[[ Information shown open ]]

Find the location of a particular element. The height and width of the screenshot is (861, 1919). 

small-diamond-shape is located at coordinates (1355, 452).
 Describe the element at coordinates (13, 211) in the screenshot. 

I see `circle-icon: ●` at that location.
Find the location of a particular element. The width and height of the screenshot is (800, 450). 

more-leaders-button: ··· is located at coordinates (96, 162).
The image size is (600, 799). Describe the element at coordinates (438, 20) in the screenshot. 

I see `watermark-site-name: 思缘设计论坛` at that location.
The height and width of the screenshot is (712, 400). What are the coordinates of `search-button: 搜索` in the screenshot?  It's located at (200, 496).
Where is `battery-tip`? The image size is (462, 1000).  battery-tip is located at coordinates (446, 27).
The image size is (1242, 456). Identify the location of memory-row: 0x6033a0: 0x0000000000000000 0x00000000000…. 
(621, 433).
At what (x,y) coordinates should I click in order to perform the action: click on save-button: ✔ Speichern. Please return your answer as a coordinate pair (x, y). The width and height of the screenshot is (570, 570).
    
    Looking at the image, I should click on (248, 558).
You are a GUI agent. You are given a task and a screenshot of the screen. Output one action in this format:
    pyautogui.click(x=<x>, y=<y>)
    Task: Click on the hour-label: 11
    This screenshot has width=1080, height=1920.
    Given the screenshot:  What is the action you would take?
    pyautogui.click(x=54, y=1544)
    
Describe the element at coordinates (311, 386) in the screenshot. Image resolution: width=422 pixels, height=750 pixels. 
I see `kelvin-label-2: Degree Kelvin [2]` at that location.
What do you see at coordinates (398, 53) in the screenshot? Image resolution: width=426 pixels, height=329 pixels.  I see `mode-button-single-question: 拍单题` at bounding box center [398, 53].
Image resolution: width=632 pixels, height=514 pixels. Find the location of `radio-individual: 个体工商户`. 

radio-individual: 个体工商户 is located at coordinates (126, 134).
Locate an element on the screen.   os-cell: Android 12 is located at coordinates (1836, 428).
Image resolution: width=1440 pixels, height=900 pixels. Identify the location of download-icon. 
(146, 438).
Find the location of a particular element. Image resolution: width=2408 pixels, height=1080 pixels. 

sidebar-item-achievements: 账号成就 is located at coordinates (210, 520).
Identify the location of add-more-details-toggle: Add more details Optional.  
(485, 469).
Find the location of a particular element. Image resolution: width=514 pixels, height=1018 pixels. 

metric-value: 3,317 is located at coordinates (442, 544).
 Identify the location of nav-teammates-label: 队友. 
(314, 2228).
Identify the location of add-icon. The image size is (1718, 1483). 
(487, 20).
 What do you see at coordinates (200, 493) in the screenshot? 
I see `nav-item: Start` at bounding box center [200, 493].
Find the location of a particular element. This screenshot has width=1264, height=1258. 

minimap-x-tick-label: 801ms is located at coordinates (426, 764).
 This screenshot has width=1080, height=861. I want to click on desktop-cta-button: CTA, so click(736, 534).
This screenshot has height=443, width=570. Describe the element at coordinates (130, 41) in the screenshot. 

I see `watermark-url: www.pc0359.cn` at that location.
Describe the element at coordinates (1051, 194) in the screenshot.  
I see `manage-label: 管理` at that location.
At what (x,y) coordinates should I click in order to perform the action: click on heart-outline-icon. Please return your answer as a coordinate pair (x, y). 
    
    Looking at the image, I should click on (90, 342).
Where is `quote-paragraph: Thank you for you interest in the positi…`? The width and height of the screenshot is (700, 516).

[[ Information shown closed ]]

• _The problem_:
Format every line of the records above as a Markdown table with the columns Row and Line, numbering the lines in order and leaving out blank lines.

• _Written solution_:
| Row | Line |
|---|---|
| 1 | Find the location of a particular element. The height and width of the screenshot is (861, 1919).  |
| 2 | small-diamond-shape is located at coordinates (1355, 452). |
| 3 |  Describe the element at coordinates (13, 211) in the screenshot.  |
| 4 | I see `circle-icon: ●` at that location. |
| 5 | Find the location of a particular element. The width and height of the screenshot is (800, 450).  |
| 6 | more-leaders-button: ··· is located at coordinates (96, 162). |
| 7 | The image size is (600, 799). Describe the element at coordinates (438, 20) in the screenshot.  |
| 8 | I see `watermark-site-name: 思缘设计论坛` at that location. |
| 9 | The height and width of the screenshot is (712, 400). What are the coordinates of `search-button: 搜索` in the screenshot?  It's located at (200, 496). |
| 10 | Where is `battery-tip`? The image size is (462, 1000).  battery-tip is located at coordinates (446, 27). |
| 11 | The image size is (1242, 456). Identify the location of memory-row: 0x6033a0: 0x0000000000000000 0x00000000000….  |
| 12 | (621, 433). |
| 13 | At what (x,y) coordinates should I click in order to perform the action: click on save-button: ✔ Speichern. Please return your answer as a coordinate pair (x, y). The width and height of the screenshot is (570, 570). |
| 14 |     Looking at the image, I should click on (248, 558). |
| 15 | You are a GUI agent. You are given a task and a screenshot of the screen. Output one action in this format: |
| 16 |     pyautogui.click(x=<x>, y=<y>) |
| 17 |     Task: Click on the hour-label: 11 |
| 18 |     This screenshot has width=1080, height=1920. |
| 19 |     Given the screenshot:  What is the action you would take? |
| 20 |     pyautogui.click(x=54, y=1544) |
| 21 | Describe the element at coordinates (311, 386) in the screenshot. Image resolution: width=422 pixels, height=750 pixels.  |
| 22 | I see `kelvin-label-2: Degree Kelvin [2]` at that location. |
| 23 | What do you see at coordinates (398, 53) in the screenshot? Image resolution: width=426 pixels, height=329 pixels.  I see `mode-button-single-question: 拍单题` at bounding box center [398, 53]. |
| 24 | Image resolution: width=632 pixels, height=514 pixels. Find the location of `radio-individual: 个体工商户`.  |
| 25 | radio-individual: 个体工商户 is located at coordinates (126, 134). |
| 26 | Locate an element on the screen.   os-cell: Android 12 is located at coordinates (1836, 428). |
| 27 | Image resolution: width=1440 pixels, height=900 pixels. Identify the location of download-icon.  |
| 28 | (146, 438). |
| 29 | Find the location of a particular element. Image resolution: width=2408 pixels, height=1080 pixels.  |
| 30 | sidebar-item-achievements: 账号成就 is located at coordinates (210, 520). |
| 31 | Identify the location of add-more-details-toggle: Add more details Optional.   |
| 32 | (485, 469). |
| 33 | Find the location of a particular element. Image resolution: width=514 pixels, height=1018 pixels.  |
| 34 | metric-value: 3,317 is located at coordinates (442, 544). |
| 35 |  Identify the location of nav-teammates-label: 队友.  |
| 36 | (314, 2228). |
| 37 | Identify the location of add-icon. The image size is (1718, 1483).  |
| 38 | (487, 20). |
| 39 |  What do you see at coordinates (200, 493) in the screenshot?  |
| 40 | I see `nav-item: Start` at bounding box center [200, 493]. |
| 41 | Find the location of a particular element. This screenshot has width=1264, height=1258.  |
| 42 | minimap-x-tick-label: 801ms is located at coordinates (426, 764). |
| 43 |  This screenshot has width=1080, height=861. I want to click on desktop-cta-button: CTA, so click(736, 534). |
| 44 | This screenshot has height=443, width=570. Describe the element at coordinates (130, 41) in the screenshot.  |
| 45 | I see `watermark-url: www.pc0359.cn` at that location. |
| 46 | Describe the element at coordinates (1051, 194) in the screenshot.   |
| 47 | I see `manage-label: 管理` at that location. |
| 48 | At what (x,y) coordinates should I click in order to perform the action: click on heart-outline-icon. Please return your answer as a coordinate pair (x, y).  |
| 49 |     Looking at the image, I should click on (90, 342). |
| 50 | Where is `quote-paragraph: Thank you for you interest in the positi…`? The width and height of the screenshot is (700, 516). |